To make the math work, Golden State would have to include one of its pillars. There is no workaround. No creative accounting. No soft landing.

Only a choice.

The Decision That Would Define the Warriors’ Direction

From there, it becomes philosophical.

Is Butler the piece that moves? He is the second-highest paid player on the roster, an All-Star caliber presence, and still the team’s clearest secondary scorer behind Curry. The Warriors traded for him to extend this window. Moving him now would be a dramatic pivot, but it would preserve the Curry–Green partnership while adding a new cornerstone to chase one more title.

Or does the harder option finally become real?

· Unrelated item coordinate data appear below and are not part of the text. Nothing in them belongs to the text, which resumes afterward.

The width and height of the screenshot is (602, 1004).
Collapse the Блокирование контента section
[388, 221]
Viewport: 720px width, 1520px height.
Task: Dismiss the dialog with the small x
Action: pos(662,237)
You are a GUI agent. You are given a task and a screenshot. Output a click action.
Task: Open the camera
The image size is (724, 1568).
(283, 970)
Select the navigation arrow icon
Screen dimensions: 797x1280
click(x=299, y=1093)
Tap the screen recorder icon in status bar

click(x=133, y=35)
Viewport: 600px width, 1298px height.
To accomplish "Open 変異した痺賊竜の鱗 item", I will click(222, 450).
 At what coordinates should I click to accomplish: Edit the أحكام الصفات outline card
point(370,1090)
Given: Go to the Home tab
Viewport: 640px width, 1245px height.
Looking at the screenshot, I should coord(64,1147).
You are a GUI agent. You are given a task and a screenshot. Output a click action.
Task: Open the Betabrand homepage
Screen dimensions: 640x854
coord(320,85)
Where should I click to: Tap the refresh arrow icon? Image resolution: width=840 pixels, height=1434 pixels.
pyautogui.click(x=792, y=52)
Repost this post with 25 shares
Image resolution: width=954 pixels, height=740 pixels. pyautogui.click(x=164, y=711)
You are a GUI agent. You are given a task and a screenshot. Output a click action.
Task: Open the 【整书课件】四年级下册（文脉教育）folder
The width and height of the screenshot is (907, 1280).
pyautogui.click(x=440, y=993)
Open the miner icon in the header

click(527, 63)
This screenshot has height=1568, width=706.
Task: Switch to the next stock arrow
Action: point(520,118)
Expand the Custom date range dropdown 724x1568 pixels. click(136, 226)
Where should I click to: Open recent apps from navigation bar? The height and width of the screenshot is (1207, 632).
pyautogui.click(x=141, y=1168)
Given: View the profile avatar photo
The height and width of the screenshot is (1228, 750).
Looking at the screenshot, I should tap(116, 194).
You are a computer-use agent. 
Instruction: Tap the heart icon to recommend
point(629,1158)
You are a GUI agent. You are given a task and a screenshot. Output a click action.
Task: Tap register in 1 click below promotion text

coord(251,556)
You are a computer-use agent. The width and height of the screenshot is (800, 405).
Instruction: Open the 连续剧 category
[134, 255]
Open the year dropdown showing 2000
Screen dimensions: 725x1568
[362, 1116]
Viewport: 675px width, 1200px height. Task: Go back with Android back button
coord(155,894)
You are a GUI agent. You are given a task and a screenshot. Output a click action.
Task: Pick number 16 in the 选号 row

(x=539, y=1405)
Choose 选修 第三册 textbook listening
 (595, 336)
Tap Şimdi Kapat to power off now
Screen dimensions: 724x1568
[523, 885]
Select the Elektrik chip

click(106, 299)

Green remains foundational, but decline is no longer theoretical. His offensive limitations have tightened lineups. His recent sideline blowup with Steve Kerr was another Draymond controversial moment in a career full of them. For the first time, the idea of Green being included in a major deal feels possible rather than untouchable.

Still, history carries weight.

Curry, Green, and Kerr have shared too much to reduce a decision like this to cap math alone. Any move involving that core would require full alignment, not just logic on paper.

That is the gamble in front of them.

A new trio built around Curry, Butler, and Davis. Or a reshaping that keeps Curry and Green together while redefining everything else.

Why This Fits the Warriors’ Reality Right Now

GettySteph Curry of the Golden State Warriors remains among the best players in the NBA.

The middle ground has run its course.

Since the 2022 title, Golden State has tried to straddle timelines. Not rebuilding. Not fully committing. Three seasons of small adjustments without momentum.

The result is exactly where they are now.

Curry is still elite. That demands urgency. But urgency does not eliminate risk. It reframes it.

A move for Davis would be the clearest possible commitment to maximizing what remains. Defensive dominance. Playoff gravity. A true ceiling-raiser when healthy.

But it would also double down on volatility.

Davis’ injury history is not a footnote. It is the cost of admission. And the Warriors must decide whether that gamble is worth taking, or whether the smarter play is pivoting toward younger, more durable stars who still raise the ceiling without carrying the same downside. Players like Michael Porter Jr. or Trey Murphy may not offer Davis’ peak impact, but they reduce the margin for collapse.

After years of hovering between paths, Golden State is approaching a moment where hesitation is no longer an option. Whatever direction they take, it will say everything about how they view what remains of the Stephen Curry era.